WASHINGTON — U.S. Customs and Border Protection (CBP) reported a new milestone for the Automated Commercial Environment (ACE) system, with more than 75 percent of all cargo imported into the United States—approximately 81,000 of the total 108,000 transactions every day—now being processed electronically through ACE. The ACE system is also successfully processing approximately 97 percent of entry summary documentation, the critical information needed by the U.S. government to correctly assess duties, collect statistics, and ensure compliance with U.S. trade law.

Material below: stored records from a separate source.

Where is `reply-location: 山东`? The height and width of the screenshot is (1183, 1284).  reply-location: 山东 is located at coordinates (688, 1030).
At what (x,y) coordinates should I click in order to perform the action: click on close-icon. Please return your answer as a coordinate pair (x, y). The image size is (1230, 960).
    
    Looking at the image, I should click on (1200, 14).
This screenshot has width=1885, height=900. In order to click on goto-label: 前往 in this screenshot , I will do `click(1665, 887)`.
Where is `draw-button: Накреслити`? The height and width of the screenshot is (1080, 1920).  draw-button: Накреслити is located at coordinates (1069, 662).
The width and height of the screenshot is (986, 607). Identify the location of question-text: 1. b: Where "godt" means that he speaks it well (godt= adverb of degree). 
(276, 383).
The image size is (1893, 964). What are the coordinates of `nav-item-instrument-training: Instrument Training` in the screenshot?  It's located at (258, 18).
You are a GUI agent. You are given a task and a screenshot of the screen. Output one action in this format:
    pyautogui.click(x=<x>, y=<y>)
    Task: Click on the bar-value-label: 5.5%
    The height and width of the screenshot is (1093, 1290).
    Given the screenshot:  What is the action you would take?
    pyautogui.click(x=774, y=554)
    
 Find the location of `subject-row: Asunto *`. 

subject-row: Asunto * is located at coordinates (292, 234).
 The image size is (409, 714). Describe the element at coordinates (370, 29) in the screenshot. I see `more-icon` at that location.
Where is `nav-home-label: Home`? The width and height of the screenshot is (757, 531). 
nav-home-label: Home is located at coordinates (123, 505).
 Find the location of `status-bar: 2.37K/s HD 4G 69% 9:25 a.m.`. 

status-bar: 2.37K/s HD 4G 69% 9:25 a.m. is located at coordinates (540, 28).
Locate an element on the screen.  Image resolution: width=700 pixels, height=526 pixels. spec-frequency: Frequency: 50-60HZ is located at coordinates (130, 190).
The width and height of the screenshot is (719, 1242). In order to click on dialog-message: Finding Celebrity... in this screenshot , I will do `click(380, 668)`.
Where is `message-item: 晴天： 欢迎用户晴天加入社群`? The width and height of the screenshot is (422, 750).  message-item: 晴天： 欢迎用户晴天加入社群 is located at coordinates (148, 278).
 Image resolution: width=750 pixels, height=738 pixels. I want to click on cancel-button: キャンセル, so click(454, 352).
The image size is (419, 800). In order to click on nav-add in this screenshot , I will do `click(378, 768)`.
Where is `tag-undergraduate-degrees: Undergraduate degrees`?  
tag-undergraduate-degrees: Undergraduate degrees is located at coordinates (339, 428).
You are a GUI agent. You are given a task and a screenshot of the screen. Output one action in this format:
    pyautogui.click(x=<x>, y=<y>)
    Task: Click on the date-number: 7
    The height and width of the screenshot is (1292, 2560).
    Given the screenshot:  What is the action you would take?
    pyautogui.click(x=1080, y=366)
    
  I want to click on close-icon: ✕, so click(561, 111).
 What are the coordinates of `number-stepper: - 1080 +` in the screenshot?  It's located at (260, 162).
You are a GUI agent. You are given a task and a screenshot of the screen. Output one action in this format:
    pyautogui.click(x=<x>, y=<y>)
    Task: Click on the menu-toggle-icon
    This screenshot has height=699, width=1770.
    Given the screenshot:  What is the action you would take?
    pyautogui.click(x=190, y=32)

ACE is the “Single Window” through which businesses electronically transmit required information to the U.S. Government, giving trade stakeholders earlier access to shipment data while speeding the flow of legitimate trade. ACE will also help reduce costs for businesses and government.
“We are very encouraged by the recent growth in ACE filings, particularly with the major increases we have seen in ACE cargo release filing in recent weeks,” said CBP Commissioner R. Gil Kerlikowske. “The entire leadership team here at CBP continues to work closely with the customs brokers, importers, and others in the trade community to drive this successful transition to ACE and the creation of the U.S. Government’s Single Window to meet the President’s year-end goal.”
The next key milestone in the transition to ACE/Single Window is May 28, when filers will be required to file in ACE electronic entries (cargo release) for the most commonly filed entry types, as well as Foreign Trade Zone entries and entry summaries.
CBP is on track, together with trade and Partner Government Agency stakeholders, to deliver all core trade processing capabilities by the end of December 2016 in order to meet the goal of the President’s 2014 Single Window Executive Order.